▶ _Work to be completed_
Go through the data below and repeat it exactly, skipping each picture.

(Pixel coordinate grounding data)
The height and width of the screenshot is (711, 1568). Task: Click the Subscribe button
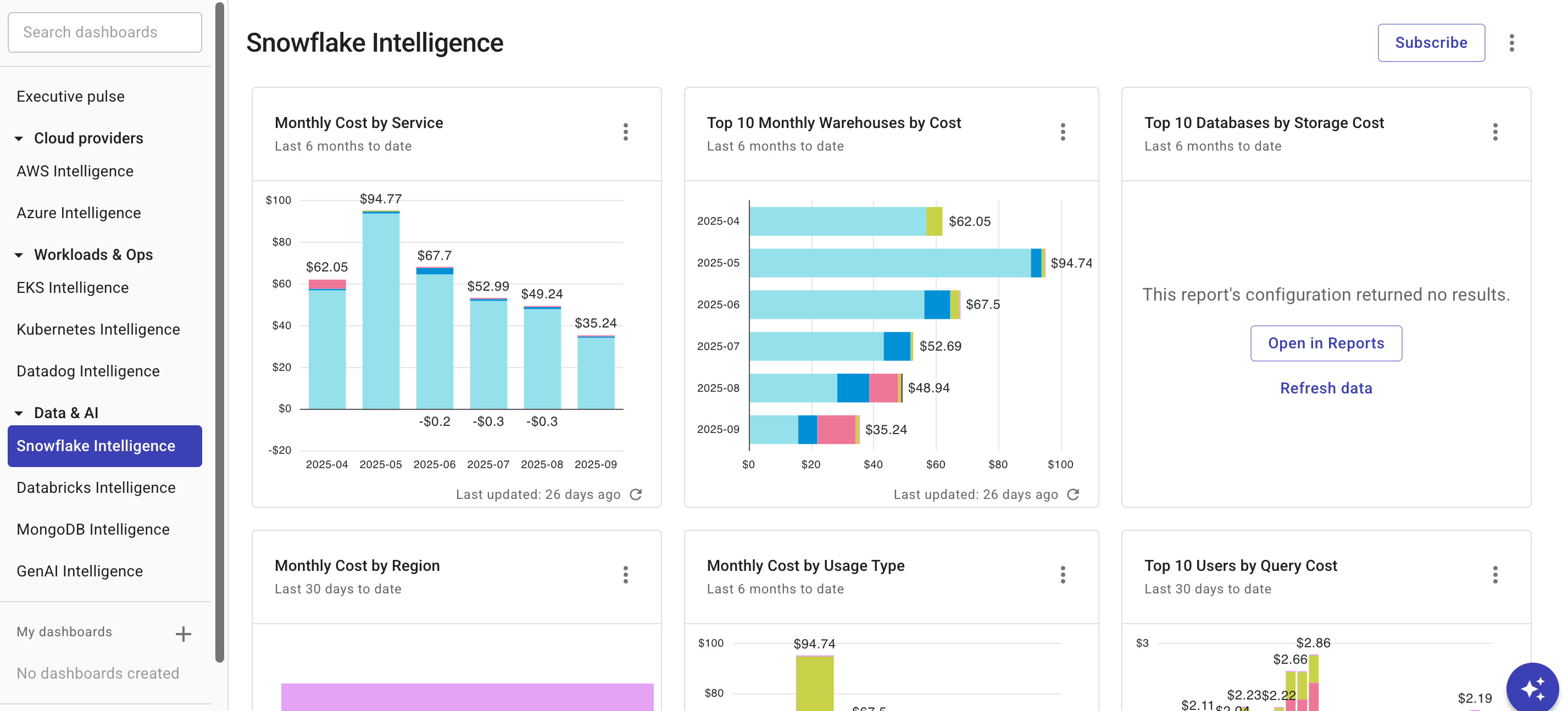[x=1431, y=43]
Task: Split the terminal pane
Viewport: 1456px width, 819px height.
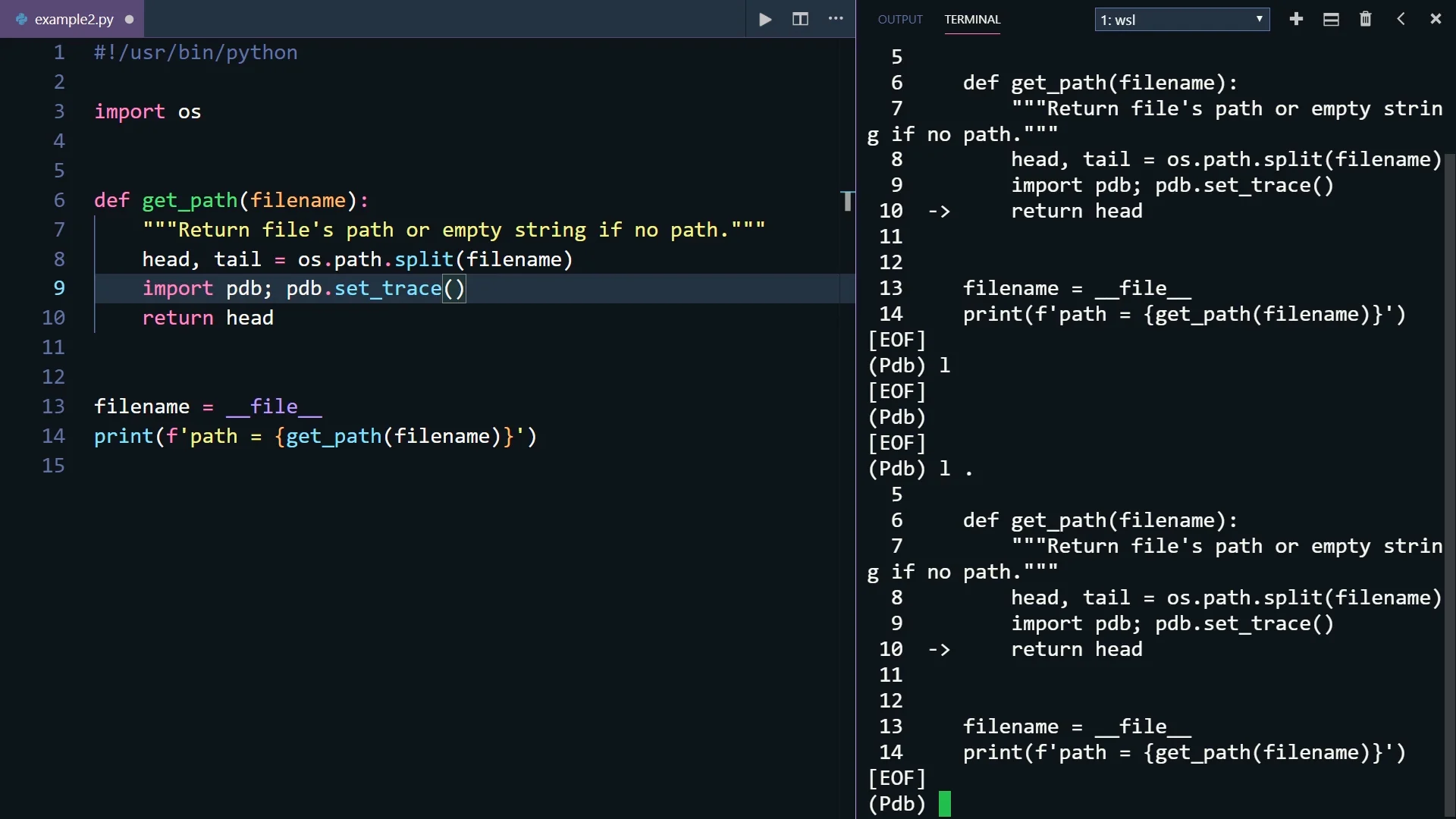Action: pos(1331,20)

▶ _Response to the task_
The height and width of the screenshot is (711, 1568). Task: Click the Subscribe button
[x=1431, y=43]
Task: Split the terminal pane
Viewport: 1456px width, 819px height.
Action: pos(1331,20)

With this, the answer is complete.